Later, cuddling in the afterglow, Summer said, "So when did you start pimping for Seth Cohen?"
Ryan kissed her collarbone. Summer's hair was his favorite part of her, but her collarbone was special, also.
"How did you get a paint stain underneath your shirt?" he said, one rough finger circling the blue blotch under her breast.
"Talent," she said. "Cohen?"
"I knew him when we were kids," Ryan said. He flipped onto his front and laid his head on her stomach, placing a kiss near her navel. That was a nice part of Summer, too. "He recognized me a few weeks ago. We've been meeting for coffee, talking. I think he's lonely. Maybe he would be a good friend for you."
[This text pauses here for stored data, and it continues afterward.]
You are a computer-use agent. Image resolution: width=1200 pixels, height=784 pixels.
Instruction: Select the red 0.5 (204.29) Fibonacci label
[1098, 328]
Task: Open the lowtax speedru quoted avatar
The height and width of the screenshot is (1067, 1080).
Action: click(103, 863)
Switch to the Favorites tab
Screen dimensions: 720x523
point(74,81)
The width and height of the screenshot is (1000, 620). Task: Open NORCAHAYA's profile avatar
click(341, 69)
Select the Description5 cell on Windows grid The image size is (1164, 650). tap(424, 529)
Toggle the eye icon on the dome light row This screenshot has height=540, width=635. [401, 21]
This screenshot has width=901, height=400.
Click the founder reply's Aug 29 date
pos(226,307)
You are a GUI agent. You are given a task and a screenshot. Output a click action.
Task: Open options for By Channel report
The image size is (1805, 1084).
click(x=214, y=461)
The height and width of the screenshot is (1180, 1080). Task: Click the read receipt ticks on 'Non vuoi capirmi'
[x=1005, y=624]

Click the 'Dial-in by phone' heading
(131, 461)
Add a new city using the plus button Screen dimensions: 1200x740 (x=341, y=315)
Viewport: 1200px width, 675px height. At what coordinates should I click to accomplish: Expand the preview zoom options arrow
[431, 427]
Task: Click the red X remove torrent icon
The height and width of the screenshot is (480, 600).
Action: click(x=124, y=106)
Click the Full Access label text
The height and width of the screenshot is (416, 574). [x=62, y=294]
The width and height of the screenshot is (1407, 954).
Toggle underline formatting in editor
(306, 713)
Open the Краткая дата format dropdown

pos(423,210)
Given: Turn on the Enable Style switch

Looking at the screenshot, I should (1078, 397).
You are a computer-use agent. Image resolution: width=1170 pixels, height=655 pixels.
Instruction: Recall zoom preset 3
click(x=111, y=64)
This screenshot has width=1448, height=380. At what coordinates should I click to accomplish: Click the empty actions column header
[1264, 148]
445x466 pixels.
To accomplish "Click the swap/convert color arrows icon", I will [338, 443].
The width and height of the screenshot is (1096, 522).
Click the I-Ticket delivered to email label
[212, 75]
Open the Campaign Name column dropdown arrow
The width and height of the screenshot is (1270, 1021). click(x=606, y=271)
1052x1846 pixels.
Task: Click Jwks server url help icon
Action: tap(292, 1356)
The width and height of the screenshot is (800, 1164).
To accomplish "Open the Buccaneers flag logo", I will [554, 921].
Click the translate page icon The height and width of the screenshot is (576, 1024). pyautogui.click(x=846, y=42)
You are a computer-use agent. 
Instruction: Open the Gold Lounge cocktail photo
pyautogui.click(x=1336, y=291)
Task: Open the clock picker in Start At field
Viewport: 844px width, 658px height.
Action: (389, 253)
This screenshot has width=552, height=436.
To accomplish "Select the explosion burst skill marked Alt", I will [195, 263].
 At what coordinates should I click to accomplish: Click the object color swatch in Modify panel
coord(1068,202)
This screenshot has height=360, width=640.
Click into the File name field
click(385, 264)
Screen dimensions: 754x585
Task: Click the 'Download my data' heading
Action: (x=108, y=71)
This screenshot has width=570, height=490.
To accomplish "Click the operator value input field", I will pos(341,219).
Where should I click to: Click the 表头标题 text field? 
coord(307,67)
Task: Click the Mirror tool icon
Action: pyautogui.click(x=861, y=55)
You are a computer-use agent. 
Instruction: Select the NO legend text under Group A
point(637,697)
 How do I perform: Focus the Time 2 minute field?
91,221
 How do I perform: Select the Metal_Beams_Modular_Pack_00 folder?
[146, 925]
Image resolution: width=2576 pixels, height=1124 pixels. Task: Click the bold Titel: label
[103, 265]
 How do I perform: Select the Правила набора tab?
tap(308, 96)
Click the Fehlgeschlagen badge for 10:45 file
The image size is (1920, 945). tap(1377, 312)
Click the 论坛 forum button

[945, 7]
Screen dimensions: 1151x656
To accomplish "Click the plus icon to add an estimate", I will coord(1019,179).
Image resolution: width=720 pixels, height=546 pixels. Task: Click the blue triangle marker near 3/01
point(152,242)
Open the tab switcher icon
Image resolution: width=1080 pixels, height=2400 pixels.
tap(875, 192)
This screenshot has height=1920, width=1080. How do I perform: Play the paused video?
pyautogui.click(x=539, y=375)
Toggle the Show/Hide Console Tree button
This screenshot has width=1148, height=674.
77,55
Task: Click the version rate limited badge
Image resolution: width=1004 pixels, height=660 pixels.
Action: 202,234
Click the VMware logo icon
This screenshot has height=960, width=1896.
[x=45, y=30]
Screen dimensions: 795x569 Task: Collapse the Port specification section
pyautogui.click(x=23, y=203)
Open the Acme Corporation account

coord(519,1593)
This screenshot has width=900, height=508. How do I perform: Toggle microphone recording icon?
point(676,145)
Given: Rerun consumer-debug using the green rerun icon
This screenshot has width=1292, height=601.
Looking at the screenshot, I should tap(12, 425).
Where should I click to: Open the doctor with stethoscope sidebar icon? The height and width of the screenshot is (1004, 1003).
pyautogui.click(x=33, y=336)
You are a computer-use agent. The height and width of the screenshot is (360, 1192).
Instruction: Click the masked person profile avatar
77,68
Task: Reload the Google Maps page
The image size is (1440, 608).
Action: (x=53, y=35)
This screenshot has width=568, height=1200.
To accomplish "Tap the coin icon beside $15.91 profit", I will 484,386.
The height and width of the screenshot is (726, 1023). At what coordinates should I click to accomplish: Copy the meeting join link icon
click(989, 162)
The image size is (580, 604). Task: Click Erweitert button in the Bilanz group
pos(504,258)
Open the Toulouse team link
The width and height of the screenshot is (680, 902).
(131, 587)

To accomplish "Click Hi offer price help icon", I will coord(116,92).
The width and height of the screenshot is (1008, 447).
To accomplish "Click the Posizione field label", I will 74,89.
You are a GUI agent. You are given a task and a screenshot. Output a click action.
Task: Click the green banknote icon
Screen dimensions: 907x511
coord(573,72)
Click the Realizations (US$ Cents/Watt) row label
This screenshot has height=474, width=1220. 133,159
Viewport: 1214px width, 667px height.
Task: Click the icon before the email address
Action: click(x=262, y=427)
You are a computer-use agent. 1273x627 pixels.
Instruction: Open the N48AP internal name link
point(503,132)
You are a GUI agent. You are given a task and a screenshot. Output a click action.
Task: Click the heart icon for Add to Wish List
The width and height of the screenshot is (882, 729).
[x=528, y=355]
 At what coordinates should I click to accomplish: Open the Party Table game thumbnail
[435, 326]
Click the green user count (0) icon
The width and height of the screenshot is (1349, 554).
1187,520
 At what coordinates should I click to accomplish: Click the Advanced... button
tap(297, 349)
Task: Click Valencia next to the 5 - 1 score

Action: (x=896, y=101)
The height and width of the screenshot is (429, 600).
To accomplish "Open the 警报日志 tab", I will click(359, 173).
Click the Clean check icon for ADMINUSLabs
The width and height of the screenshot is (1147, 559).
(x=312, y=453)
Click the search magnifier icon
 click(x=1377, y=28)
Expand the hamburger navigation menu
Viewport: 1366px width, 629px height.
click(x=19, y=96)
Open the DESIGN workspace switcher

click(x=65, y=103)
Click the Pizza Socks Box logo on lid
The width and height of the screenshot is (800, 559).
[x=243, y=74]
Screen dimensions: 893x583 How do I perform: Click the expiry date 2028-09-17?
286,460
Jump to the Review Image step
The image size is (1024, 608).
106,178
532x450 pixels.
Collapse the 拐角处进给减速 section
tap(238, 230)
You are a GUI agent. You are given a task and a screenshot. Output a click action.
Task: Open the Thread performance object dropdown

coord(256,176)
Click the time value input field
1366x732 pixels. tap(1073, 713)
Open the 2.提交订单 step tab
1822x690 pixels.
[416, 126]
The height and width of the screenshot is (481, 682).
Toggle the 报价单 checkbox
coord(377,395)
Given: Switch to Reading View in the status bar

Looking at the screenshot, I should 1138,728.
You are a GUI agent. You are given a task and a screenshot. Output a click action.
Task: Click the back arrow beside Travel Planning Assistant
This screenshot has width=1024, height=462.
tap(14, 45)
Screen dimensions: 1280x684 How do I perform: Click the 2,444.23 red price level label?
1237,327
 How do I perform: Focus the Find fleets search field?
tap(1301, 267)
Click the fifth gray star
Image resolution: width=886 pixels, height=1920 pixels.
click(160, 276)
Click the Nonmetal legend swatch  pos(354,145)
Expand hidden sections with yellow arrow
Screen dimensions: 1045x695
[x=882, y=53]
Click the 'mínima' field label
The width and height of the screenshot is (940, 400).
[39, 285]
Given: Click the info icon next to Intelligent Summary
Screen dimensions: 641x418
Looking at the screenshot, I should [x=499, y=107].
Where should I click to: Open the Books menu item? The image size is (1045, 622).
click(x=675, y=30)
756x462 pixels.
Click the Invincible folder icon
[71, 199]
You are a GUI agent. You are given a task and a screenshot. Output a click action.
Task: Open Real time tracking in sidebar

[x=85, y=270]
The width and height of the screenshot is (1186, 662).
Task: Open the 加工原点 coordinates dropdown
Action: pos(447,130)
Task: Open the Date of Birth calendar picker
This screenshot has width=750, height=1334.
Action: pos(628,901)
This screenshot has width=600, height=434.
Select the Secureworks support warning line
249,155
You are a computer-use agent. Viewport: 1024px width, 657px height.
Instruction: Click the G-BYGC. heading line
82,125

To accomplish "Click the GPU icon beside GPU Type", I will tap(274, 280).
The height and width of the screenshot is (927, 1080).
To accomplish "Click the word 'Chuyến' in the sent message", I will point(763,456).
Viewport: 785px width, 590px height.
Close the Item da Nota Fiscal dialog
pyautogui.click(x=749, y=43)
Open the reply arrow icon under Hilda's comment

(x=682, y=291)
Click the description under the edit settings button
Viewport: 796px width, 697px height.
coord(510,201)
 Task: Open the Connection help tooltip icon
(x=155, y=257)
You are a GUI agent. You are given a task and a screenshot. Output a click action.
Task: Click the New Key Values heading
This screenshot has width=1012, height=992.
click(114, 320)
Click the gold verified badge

"What do you mean?" Summer said. A hand trickled through his sweaty hair and then down his nose to cup his jaw. The thumb rubbed his cheek softly, repetitively, stroking over the scars on his cheekbones.
"You said you've been lonely in Newport since your friend died. And then her dad killed himself, too, right?"
"Yeah, he didn't want to go to prison," Summer said.
"But you don't really have many friends, right? I mean, today's the first time I've heard of Lana or Felicity," Ryan said.
"Felicia," Summer corrected, "but you're right."
Ryan jerked his head up to examine Summer's face.
"I'm right?"
"Yeah, once a year or so, you can be right."
"I'm right?"
"Yes! I guess I do need some friends, but Seth Cohen? Ew," Summer said.
"What's so ew' about him?"
"Well, he's this super-rich guy, right? But all he's interested in are weird bands and comic books and he's like a total geek outcast who talks way too much," she explained. "Or he was in high school."
"Why don't you give him a chance?" Ryan said.
His head was back on her abdomen, and her hand was stroking his face again. He talked into the soft skin of her stomach by his mouth, listening to the thrum of her heart and the rumble of her voice under his ear. One hand was tucked under Summer's waist. The other played with her belly button ring.
"You didn't like dating Mr. Saunders, right?" Ryan said. "Mr. Cohen is definitely nothing like Mr. Saunders. So at least it would be something different."
Ryan stopped and nuzzled into Summer's stomach, inhaling the paint smell all around him. Would fresh paint always smell like Summer to him now? He didn't want to think about not having her soft body to cuddle, about thinking of her when he smelled paint instead of when he smelled her perfume, about living without her in his life. He wanted to keep her. He needed her and she needed him. They were good together. Maybe they should stay together.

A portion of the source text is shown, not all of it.